Il gruppo più numeroso è quello dei badanti stranieri, in larghissima parte donne, che nel 2024 contava poco meno di trecentomila addetti, quindi il 36,5 per cento del totale. La componente straniera per quanto riguarda le colf è quella diminuita maggiormente nell’ultimo triennio, con un calo del 24,5 per cento, dopo che negli anni in cui imperversava il Covid c’era stato un balzo in avanti del 17 per cento.

Per renderci conto del trend, nel 2015 in Italia lavoravano regolarmente 519.467 colf e 386.840 badanti. Nel 2024 le colf erano 404.242, superate dai badanti a quota 413.161: circa novemila in più rispetto alle collaboratrici familiari. Questo trend in diminuzione che riguarda le colf va avanti ormai dal 2021.

Perché i numeri stanno cambiando? L’Osservatorio Domina, come d’altra parte fa anche l’Inps, ritiene che questa dinamica dipenda dal progressivo assestamento dei lavoratori domestici a seguito dell’incremento – solo formale – dovuto alla pandemia da Covid-19. La procedura d’emersione dal lavoro nero, in particolare, aveva avuto un effetto attrattivo anche per lavoratori di altri settori ed è stato così che il lavoro domestico è stato sovradimensionato negli anni immediatamente successivi alla regolarizzazione.
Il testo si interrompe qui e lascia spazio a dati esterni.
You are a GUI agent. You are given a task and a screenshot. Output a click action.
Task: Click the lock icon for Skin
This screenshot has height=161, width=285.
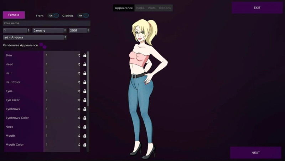[x=85, y=55]
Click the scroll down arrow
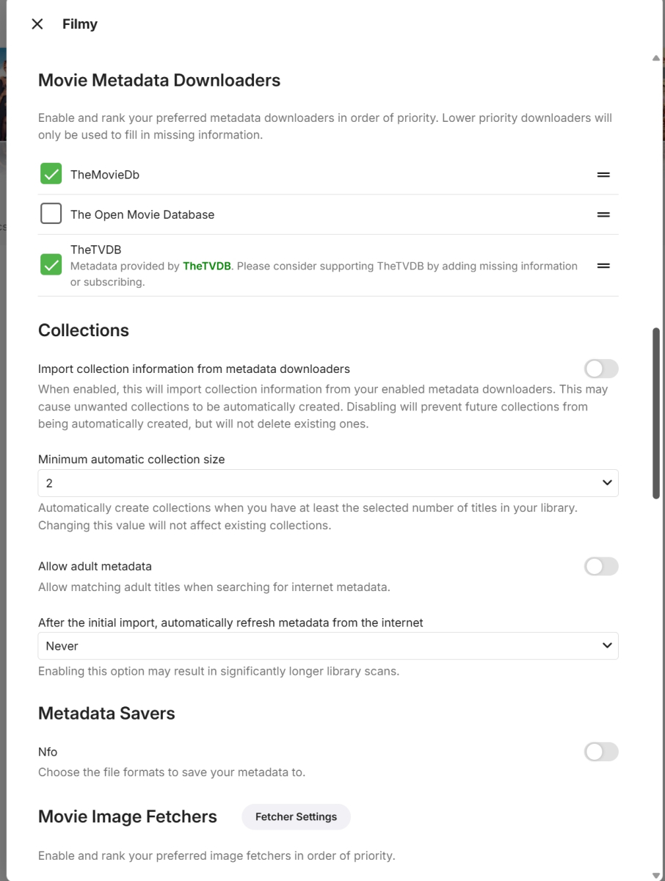The height and width of the screenshot is (881, 665). (x=656, y=874)
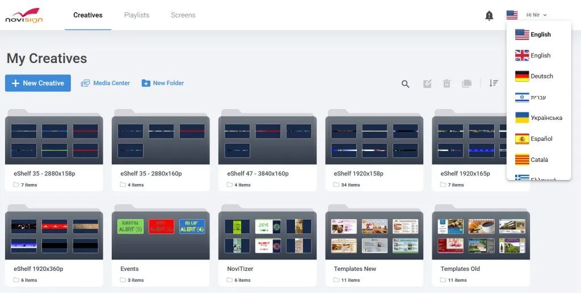Click the trash delete toolbar icon

447,84
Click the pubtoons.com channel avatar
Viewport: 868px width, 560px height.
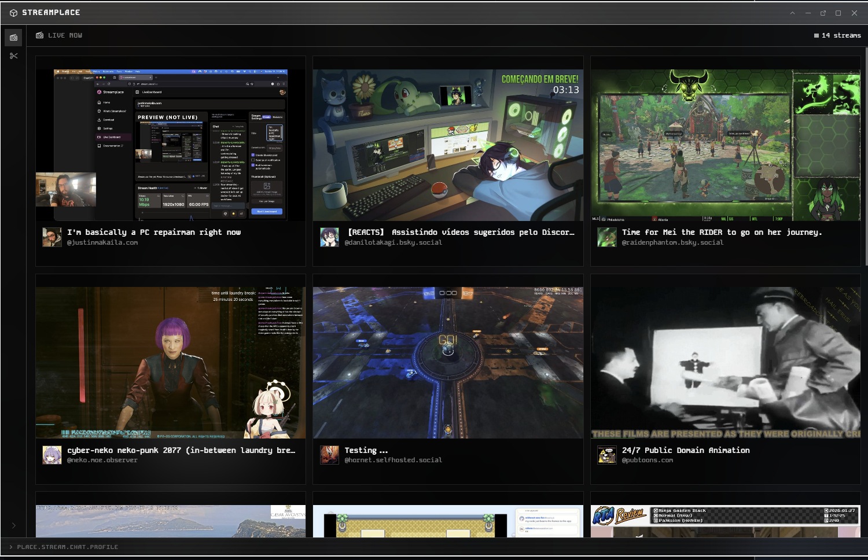click(x=606, y=455)
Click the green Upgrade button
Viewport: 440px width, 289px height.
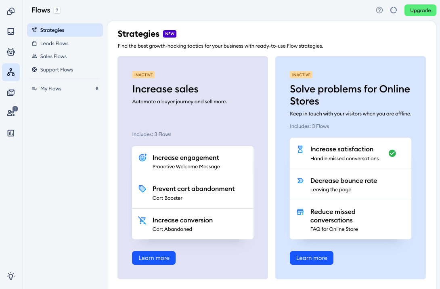click(420, 10)
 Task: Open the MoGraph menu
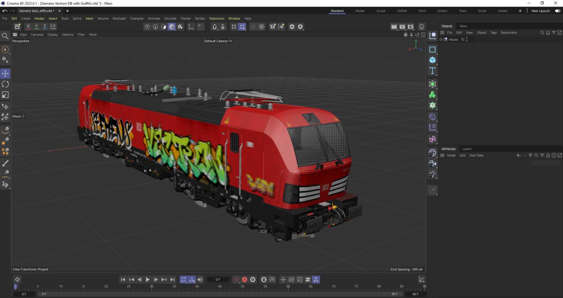point(119,18)
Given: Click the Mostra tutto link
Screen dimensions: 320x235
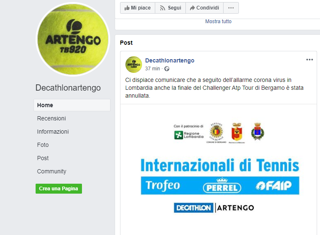Looking at the screenshot, I should point(218,22).
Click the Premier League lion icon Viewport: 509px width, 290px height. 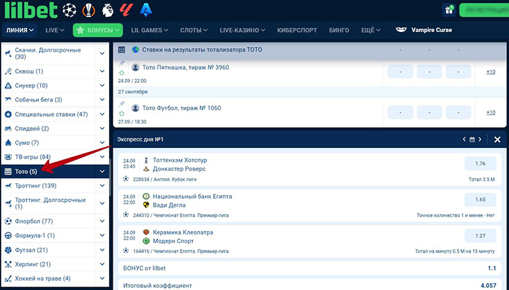click(x=107, y=10)
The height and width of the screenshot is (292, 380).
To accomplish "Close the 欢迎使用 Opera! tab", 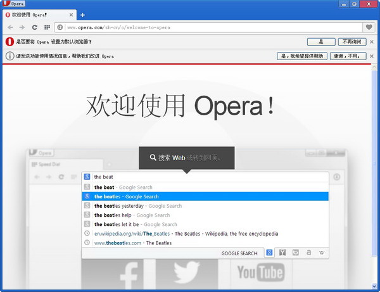I will (x=70, y=15).
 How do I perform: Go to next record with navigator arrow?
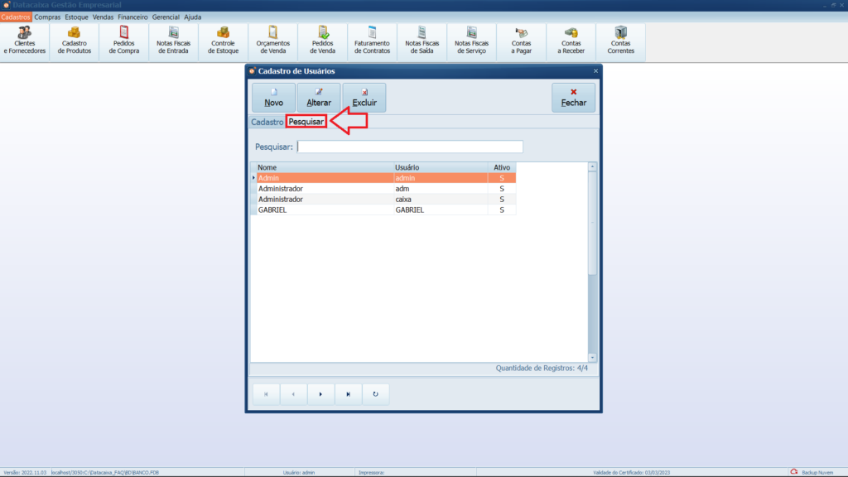tap(320, 394)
Il picco del 2021 è stato di 975.228 addetti, calati man mano fino agli 817.403 del 2024. A scendere è stato soprattutto il tasso degli uomini stranieri, diminuiti del 9,1 per cento, con un lieve aumento di quelli italiani (+0,6). Le donne straniere restano dominanti nel lavoro domestico: sono il 60 per cento. Poi ci sono quelle italiane al 29 per cento.

Lorenzo Gasparrini, segretario generale di Domina, sottolinea che sono «oltre ottocentomila i lavoratori assunti dalle famiglie in base al contratto nazionale di lavoro, cui si aggiungono i lavoratori informali e quelli gestiti da agenzie o società. La dinamica post Covid evidenzia che il bisogno di cura rimane alto nelle famiglie, anche per via dell’invecchiamento della popolazione. Occorrono quindi strumenti a sostegno delle famiglie per consentire un’ampia emersione del lavoro domestico».